During my interviews with various data scientists, Shaohua Zhang is someone who struck me as unique for two reasons: 1) his incredible commitment and generosity to share his experience, and 2) his transition from the corporate sector to the educational sector while staying abreast of the latest developments in Data Science.
Shaohua is the Co-founder and CEO at WeCloudData Academy, a data training company focusing on providing corporate and public data science training services. He is also a Data Growth Coach at Communitech where he helps provide data strategy mentorships to tech startups.
Before co-founding WeCloudData, Shaohua had extensive experience in the industry. He worked for data-driven companies such as Rogers, BlackBerry, and Kik Interactive. He helped lead the data science team at BlackBerry and played a key role in assisting the BlackBerry Messenger team to leverage big data and machine learning to drive advertising revenue.
I sat down with him to talk about his inspiring journey as a Data Scientist- from being one of the first persons in the world to become a SAS Certified Predictive Modeller in 2007, to his observations about Data Science practices and his latest ventures.
Reena: In your 8 years of experience in Data Science in the corporate sector, if you had to undo any aspect about a project that you were a part of, what would it be?
Shaohua: If I could reverse something, I would significantly shorten the time and effort spent on building the MVP in one of the projects I led. It is also one of the many things I learned from my manager- tackling a Data Science problem is an interactive process.
There are many more challenges than doing research and building machine learning models. Since it was a new project that had not been done in the organization before, I should have probably spent more time on building the data pipelines, iterating faster on the machine learning piece, and getting the results out soon enough so that we could get early feedback from the business teams. Creating the feedback loop is very important so that your time and effort is not wasted.

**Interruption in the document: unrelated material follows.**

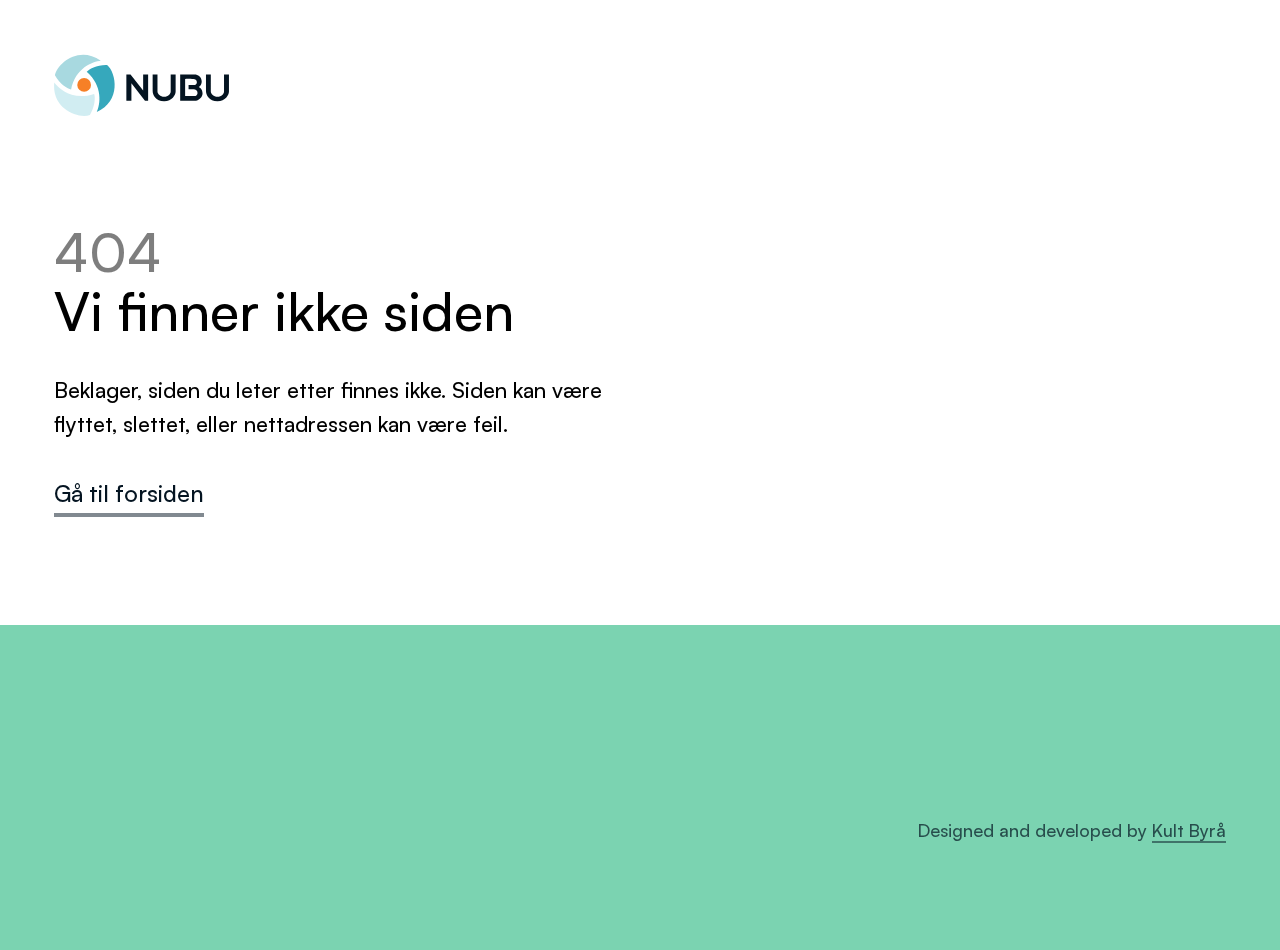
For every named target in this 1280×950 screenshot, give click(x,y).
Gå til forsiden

R: Data Scientists are not primarily Software Engineers. Can you illustrate from experience, why engineering skills are important in a production environment; and what practical engineering skills should Data Scientists know to be successful in a production environment?
S: Engineering skills are absolutely necessary for data scientists that work on building data products. In the traditional analytics environment, data scientists only need to focus on building models while the data engineers usually develop the modeling data set, and the models are deployed to production by software engineers or developers.
One challenge is that data scientists and researchers sometimes do not speak the same language as engineers, so the communications cost becomes very high in the production environment. Developers/Engineers often need to take over the messy code written in a Jupyter Notebook environment and rewrite the data scientists’ code. This is problematic because the engineer may not understand exactly why the data scientist chooses some methods over the others, and modeling methodologies and processes are not always well documented.
Data scientists and ML researchers also need to be able to develop complex SQL queries to extract data and know-how to deal with distributed systems such as Hadoop and Spark. Data democracy will enable the data scientist to dig into the many data sources and raw logs instead of only working with prepared data. It means they will be able to look at the raw data to gain better intuition and then come up with better features for the ML models.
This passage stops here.